Question

Based on historical data, the diameter of a ball bearing is normally distributed with a mean of 0.527 cm and a standard deviation of 0.008 cm. Suppose that a sample of 18 ball bearings are randomly selected from a very large lot. Determine the probability that the average diameter of a sampled ball bearing is greater than 0.530 cm.

Answer 1

To determine the probability that the average diameter of a sampled ball bearing is greater than 0.530 cm, use the Central Limit Theorem. Calculate the standard error of the mean using the formula: SE = standard deviation / sqrt(n), then calculate the z-score using the formula: z = (sample mean - population mean) / SE. Finally, use the z-score to find the probability using a standard normal distribution table or calculator.

Step-by-step explanation:

To determine the probability that the average diameter of a sampled ball bearing is greater than 0.530 cm, we can use the Central Limit Theorem. First, we need to calculate the standard error of the mean. The formula for the standard error of the mean is:

SE = standard deviation / sqrt(n)

where SE is the standard error of the mean, standard deviation is the population standard deviation, and n is the sample size.

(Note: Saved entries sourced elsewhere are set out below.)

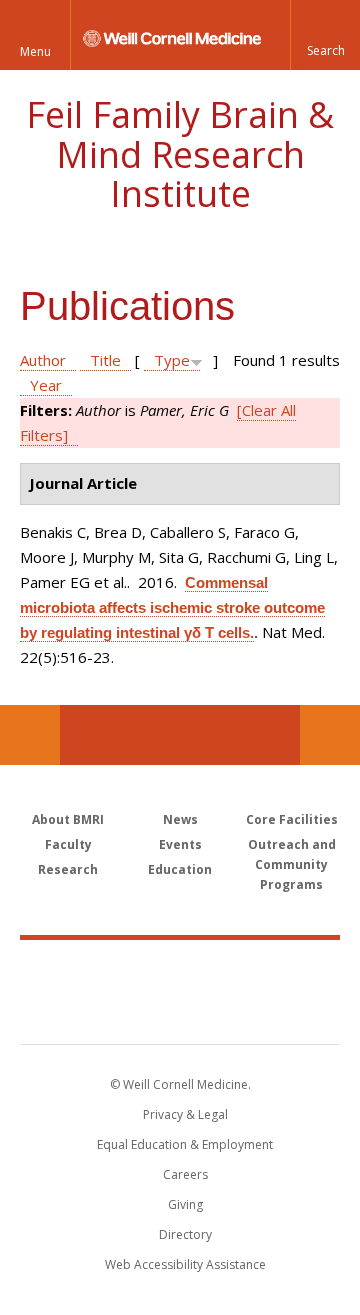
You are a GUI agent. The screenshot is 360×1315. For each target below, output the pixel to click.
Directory (185, 1234)
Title (105, 360)
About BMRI (68, 819)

Given that the standard deviation is 0.008 cm and the sample size is 18, we can plug in these values to calculate the standard error:

SE = 0.008 / sqrt(18) = 0.00188 cm

Next, we need to calculate the z-score, which represents the number of standard deviations the sample mean is away from the population mean. The formula for the z-score is:

z = (sample mean - population mean) / SE

In this case, the sample mean is 0.530 cm, the population mean is 0.527 cm, and the standard error is 0.00188 cm. Plugging in these values, we can calculate the z-score:

z = (0.530 - 0.527) / 0.00188 ≈ 1.596

Finally, we can use the z-score to find the probability using a standard normal distribution table or a calculator. The probability that the average diameter of a sampled ball bearing is greater than 0.530 cm is the area under the curve to the right of the z-score.

Answer 2

0.056 is the probability that average diameter of a sampled ball bearing is greater than 0.530 cm.

Step-by-step explanation:

We are given the following information in the question:

Mean, μ = 0.527 cm

Standard Deviation, σ = 0.008 cm

Sample size, n = 18

We are given that the distribution of diameter of a ball bearing is a bell shaped distribution that is a normal distribution.

Formula:

`z_(score) = \displaystyle(x-\mu)/((\sigma)/(√(n)))`

P(average diameter of a sampled ball bearing is greater than 0.530 cm)

P(x > 0.530)

`P( x > 0.530) = P( z > \displaystyle(0.530-0.527)/((0.008)/(√(18)))) = P(z > 1.5909)`

Calculation the value from standard normal z table, we have,

`1 - P(z < 1.5909) =1 - 0.944 =0.056= 5.6\%`

Thus, 0.056 is the probability that average diameter of a sampled ball bearing is greater than 0.530 cm.